-- Extract to read follows --

Your method has the drawback of incurring the 2 minute boot penalty for every startup item deselected until the culprit is finally found. And if the culprit isn't even a startup item, the OP won't know it until the startup list is entirely deselected, and a large amount of time wasted in the reboot process.

My experience is it's most efficient to uncheck them all, see if the problem is solved, and if so, start selectively adding startup items to find the culprit in the list.
6 of one, half a dozen of the other. I didn't mean to imply he was throwing out the baby with the bath water. ;)

If you exclude common startup items, you can generally pick out the bad one faster (as it's normally an 'odd' service or startup item). Of course, his way tells you off the bat if it's a startup item or not in one try...

OP, also check your network setup, sometimes this is DNS related. Are you on a domain? Extra NICs in the system?
 
You two think we should have him get us a HJT log?
Maybe its some odd object starting and lagging?

 
Ok first thing is first. I want you to try the above suggestion with your network card. You could just go into device manager, and disable it altogether, and reboot. See if it still does it. My HJT option is a longshot at best, but we'll try it if we can't find anything else.

 
i usually reboot with all network devices disabled and still get the problem, but i'll try again.
 
erorr404 said:
i usually reboot with all network devices disabled and still get the problem, but i'll try again.
wow, apparently i was wrong :eek: ^^
the network adapters are the problem.. both of them. the wireless PCI network adapter causes a 10-15 second delay and onboard Realtek ethernet thing causes a 60 second delay.
thanks a lot.
do you think updating drivers on them will solve it?
 
Thats a good place to start. It could be windoze is goin a bit batty with both nw adapters trying to init at the same time. Update the drivers and let us know.

-- Extract to read concluded --
-- Data shown follows --

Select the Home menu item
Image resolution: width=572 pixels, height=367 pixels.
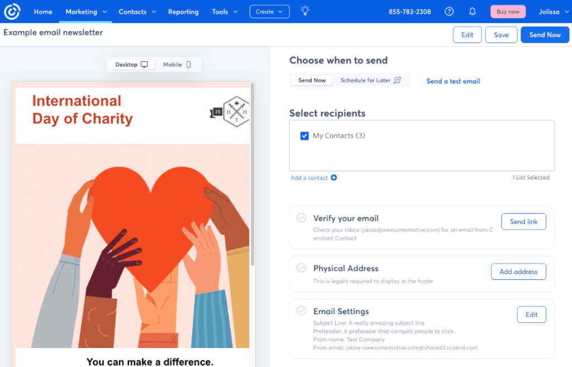point(43,11)
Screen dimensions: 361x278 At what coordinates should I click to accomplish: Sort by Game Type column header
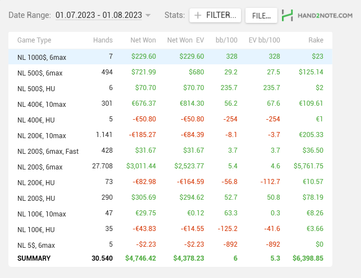pos(34,40)
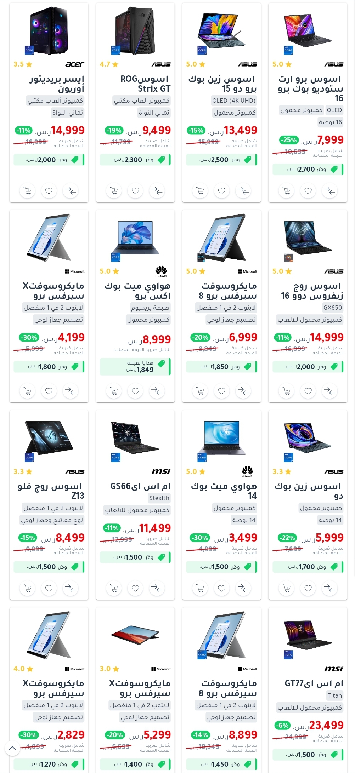The width and height of the screenshot is (355, 773).
Task: Open ASUS ROG Strix GT product title
Action: (x=145, y=84)
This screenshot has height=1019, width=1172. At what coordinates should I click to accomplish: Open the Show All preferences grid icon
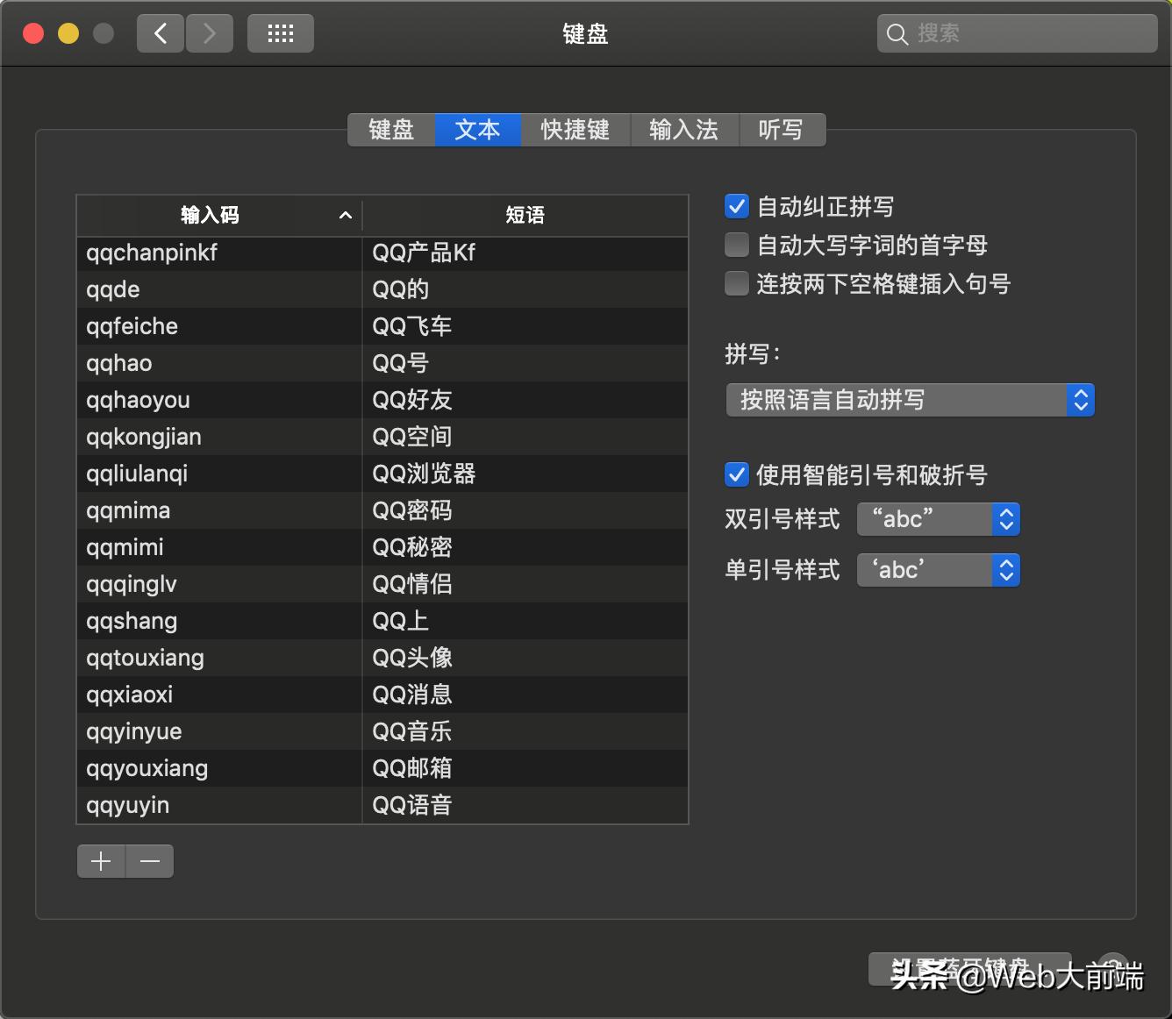click(280, 32)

-- Data shown concluded --

*Required work*.
Please continue the forum thread about the slow boot from where it stops.

*Response to this exercise*.
 
my onboard ethernet's drivers are up to date, wireless i dont know, but the ethernet ones are the biggest problem since they are causing the longest pause.
 
Are they trying (and failing) to get a DHCP address?
(If they're set to DHCP, try giving them static information and see if that changes anything.)
 
The easy way to see if you've got DHCP problems is trying to Repair the connections. If it takes a long time or fails, that's your problem right there. If it's fast and works, it's probably something else.
 
If both adapters used <10 seconds, it's most likely not the source of a 60-second delay, agreed. :)
(Still, it takes <1 second for me, so 10 seconds still sounds a bit slow. Not enough to bother looking into it, though.)
 
10 seconds is sorta acceptable.... most of my machines will take anywhere from 3-5 seconds, on my 2k domain. I have NEVER seen one do a repair(maybe a /renew after a /release... but NEVER a repair in WinXP) in less than 1 second.

QJ
 
actually i just noticed.. the repair DOES take exactly as long as the pause on startup is.
the repair for the wireless takes 13 seconds, and it takes around that time on startup for the task bar to un-freeze when the wireless network connection is enabled.
when the onboard ethernet is enabled, it takes about a minute to un-freeze, and it does take 63 seconds for the repair operation to complete (and fail).
so, it looks like i do have DHCP problems?

heres some info that might be useful.. i dont think i set up my wired connection (dsl modem plugged into onboard LAN) correctly. in network connections, i must first enable "Local Area Connection" which is the Realtek 10/100 ethernet adapter, and only then can i dial a connection to connect to the internet by clicking on the broadband connection (that says WAN Miniport PPPOE).
this explains why the repair fails on the wired connection.. it doesn't necessarily mean im connected to the internet.
 
Try uninstalling the driver for the nic that's giving you the issue, and reinstalling.

 
i have the same issue as Erorr404, when i freshly install windows it boots normal but as soon as i install the nvidia network drivers i get that nice 60sec+ boot lag at the desktop it was very frustrating, i installed windows so much trying to figure it out, ive got my damn cd-key memorized lol.